*WHAT TO WORK ON*. Lay out every line of the entries below as a numbered list, one line per number, and leave out any blank lines.

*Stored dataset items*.
· · · ·
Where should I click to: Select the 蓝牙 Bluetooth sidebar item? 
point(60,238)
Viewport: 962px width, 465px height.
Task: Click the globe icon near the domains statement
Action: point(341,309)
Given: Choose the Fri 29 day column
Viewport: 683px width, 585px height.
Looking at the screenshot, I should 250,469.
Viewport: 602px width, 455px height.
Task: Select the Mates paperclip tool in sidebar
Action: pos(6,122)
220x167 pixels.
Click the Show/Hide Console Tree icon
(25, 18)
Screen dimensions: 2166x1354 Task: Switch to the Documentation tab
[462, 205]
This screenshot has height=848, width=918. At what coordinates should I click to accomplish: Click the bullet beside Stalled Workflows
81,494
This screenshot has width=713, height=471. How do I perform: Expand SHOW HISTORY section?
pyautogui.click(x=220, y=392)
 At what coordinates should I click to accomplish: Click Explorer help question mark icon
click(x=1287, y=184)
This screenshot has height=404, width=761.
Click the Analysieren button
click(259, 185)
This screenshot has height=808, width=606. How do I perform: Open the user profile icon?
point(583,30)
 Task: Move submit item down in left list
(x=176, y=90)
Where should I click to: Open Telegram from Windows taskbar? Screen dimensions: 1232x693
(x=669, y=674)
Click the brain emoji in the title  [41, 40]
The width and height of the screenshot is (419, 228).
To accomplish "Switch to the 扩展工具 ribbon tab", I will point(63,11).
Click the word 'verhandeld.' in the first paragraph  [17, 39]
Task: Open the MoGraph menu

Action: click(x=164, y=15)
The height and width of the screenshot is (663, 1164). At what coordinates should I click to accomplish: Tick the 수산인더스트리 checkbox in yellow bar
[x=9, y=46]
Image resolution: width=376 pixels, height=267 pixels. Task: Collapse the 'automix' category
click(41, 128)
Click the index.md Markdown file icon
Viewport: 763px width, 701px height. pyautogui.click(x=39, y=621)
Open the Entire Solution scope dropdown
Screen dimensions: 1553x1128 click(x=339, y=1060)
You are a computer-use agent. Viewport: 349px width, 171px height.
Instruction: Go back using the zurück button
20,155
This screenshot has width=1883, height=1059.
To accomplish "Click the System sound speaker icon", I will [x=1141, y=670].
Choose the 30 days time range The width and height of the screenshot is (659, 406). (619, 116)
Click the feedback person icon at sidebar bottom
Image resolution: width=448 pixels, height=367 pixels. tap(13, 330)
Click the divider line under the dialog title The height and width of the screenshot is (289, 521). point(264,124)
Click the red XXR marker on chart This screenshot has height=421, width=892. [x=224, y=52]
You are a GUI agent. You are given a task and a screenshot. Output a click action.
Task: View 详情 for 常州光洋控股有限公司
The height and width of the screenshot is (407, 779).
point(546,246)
· · · ·
*RESULT OF THIS TASK*.
1. Where should I click to: Select the 蓝牙 Bluetooth sidebar item? 
2. point(60,238)
3. Viewport: 962px width, 465px height.
4. Task: Click the globe icon near the domains statement
5. Action: point(341,309)
6. Given: Choose the Fri 29 day column
7. Viewport: 683px width, 585px height.
8. Looking at the screenshot, I should 250,469.
9. Viewport: 602px width, 455px height.
10. Task: Select the Mates paperclip tool in sidebar
11. Action: pos(6,122)
12. 220x167 pixels.
13. Click the Show/Hide Console Tree icon
14. (25, 18)
15. Screen dimensions: 2166x1354 Task: Switch to the Documentation tab
16. [462, 205]
17. This screenshot has height=848, width=918. At what coordinates should I click to accomplish: Click the bullet beside Stalled Workflows
18. 81,494
19. This screenshot has width=713, height=471. How do I perform: Expand SHOW HISTORY section?
20. pyautogui.click(x=220, y=392)
21.  At what coordinates should I click to accomplish: Click Explorer help question mark icon
22. click(x=1287, y=184)
23. This screenshot has height=404, width=761.
24. Click the Analysieren button
25. click(259, 185)
26. This screenshot has height=808, width=606. How do I perform: Open the user profile icon?
27. point(583,30)
28.  Task: Move submit item down in left list
29. (x=176, y=90)
30. Where should I click to: Open Telegram from Windows taskbar? Screen dimensions: 1232x693
31. (x=669, y=674)
32. Click the brain emoji in the title  [41, 40]
33. The width and height of the screenshot is (419, 228).
34. To accomplish "Switch to the 扩展工具 ribbon tab", I will point(63,11).
35. Click the word 'verhandeld.' in the first paragraph  [17, 39]
36. Task: Open the MoGraph menu
37. Action: click(x=164, y=15)
38. The height and width of the screenshot is (663, 1164). At what coordinates should I click to accomplish: Tick the 수산인더스트리 checkbox in yellow bar
39. [x=9, y=46]
40. Image resolution: width=376 pixels, height=267 pixels. Task: Collapse the 'automix' category
41. click(41, 128)
42. Click the index.md Markdown file icon
43. Viewport: 763px width, 701px height. pyautogui.click(x=39, y=621)
44. Open the Entire Solution scope dropdown
45. Screen dimensions: 1553x1128 click(x=339, y=1060)
46. You are a computer-use agent. Viewport: 349px width, 171px height.
47. Instruction: Go back using the zurück button
48. 20,155
49. This screenshot has width=1883, height=1059.
50. To accomplish "Click the System sound speaker icon", I will [x=1141, y=670].
51. Choose the 30 days time range The width and height of the screenshot is (659, 406). (619, 116)
52. Click the feedback person icon at sidebar bottom
53. Image resolution: width=448 pixels, height=367 pixels. tap(13, 330)
54. Click the divider line under the dialog title The height and width of the screenshot is (289, 521). point(264,124)
55. Click the red XXR marker on chart This screenshot has height=421, width=892. [x=224, y=52]
56. You are a GUI agent. You are given a task and a screenshot. Output a click action.
57. Task: View 详情 for 常州光洋控股有限公司
58. The height and width of the screenshot is (407, 779).
59. point(546,246)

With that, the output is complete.